Course Title: Aerospace Mechanisms

Part B: Course Detail

Teaching Period: Term1 2009

Course Code: AERO5392

Course Title: Aerospace Mechanisms

School: 130T Vocational Engineering

Campus: City Campus

Program: C6011 - Advanced Diploma of Engineering (Aerospace)

Course Contact: Program Manager

Course Contact Phone: +61 3 9925 4468

Course Contact Email: engineering-tafe@rmit.edu.au


Name and Contact Details of All Other Relevant Staff

Teacher : Yadana Wai

Contact Detail
Location: 57.5.20
Telephone: 9925 4461
Fax: 9925 8099
E-mail: yadana.wai@ rmit.edu.au

Nominal Hours: 40

Regardless of the mode of delivery, represent a guide to the relative teaching time and student effort required to successfully achieve a particular competency/module. This may include not only scheduled classes or workplace visits but also the amount of effort required to undertake, evaluate and complete all assessment requirements, including any non-classroom activities.

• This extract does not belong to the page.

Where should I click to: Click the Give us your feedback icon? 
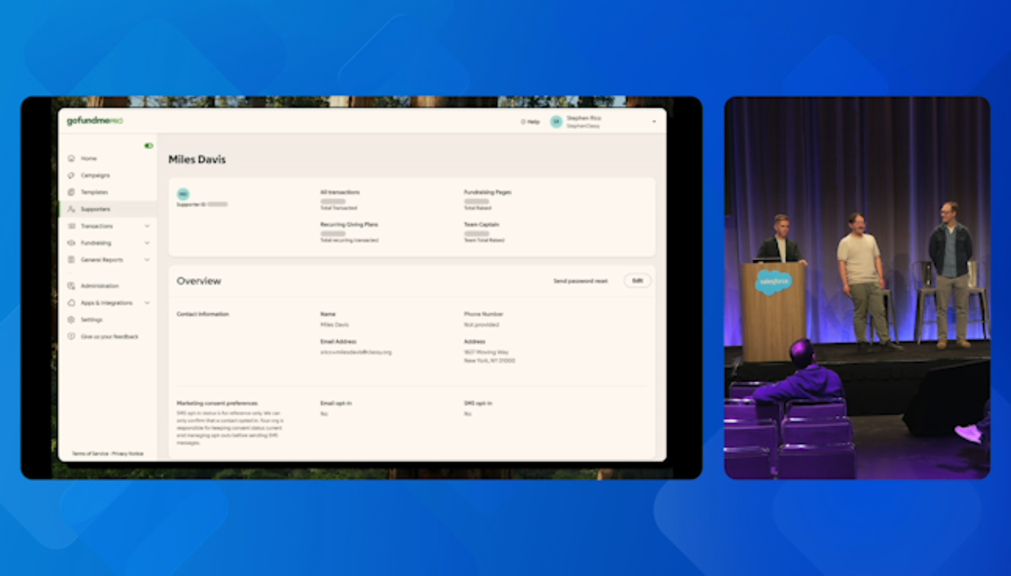pyautogui.click(x=71, y=337)
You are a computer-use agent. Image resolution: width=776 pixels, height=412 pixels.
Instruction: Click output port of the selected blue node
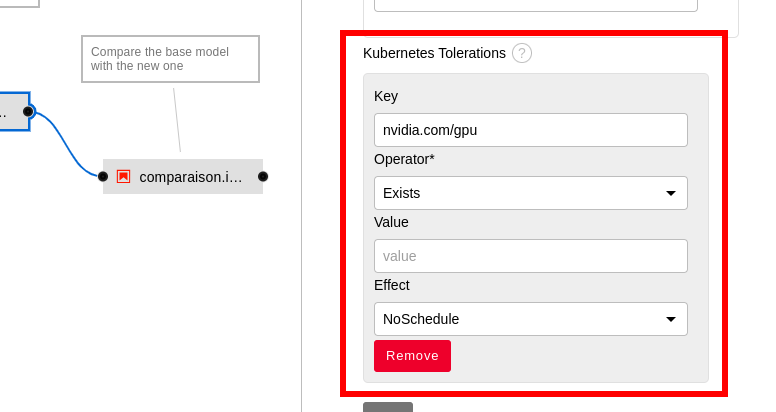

Pre-requisites and Co-requisites

MATH5156 Aerospace Mathematics 1
ONPS5098 Aerospace Physics 1
ONPS5100 Aerospace Physics 2
AERO5390 Stress 1

Course Description

The purpose of this course is to provide training in aerospace mechanisms, power transmission devices and associated calculations.
This course involves the principles of analysis and design of mechanical sub-systems commonly used in aircraft. Areas of study include: friction and gear mechanism, linkages, bearings and mechanical vibrations.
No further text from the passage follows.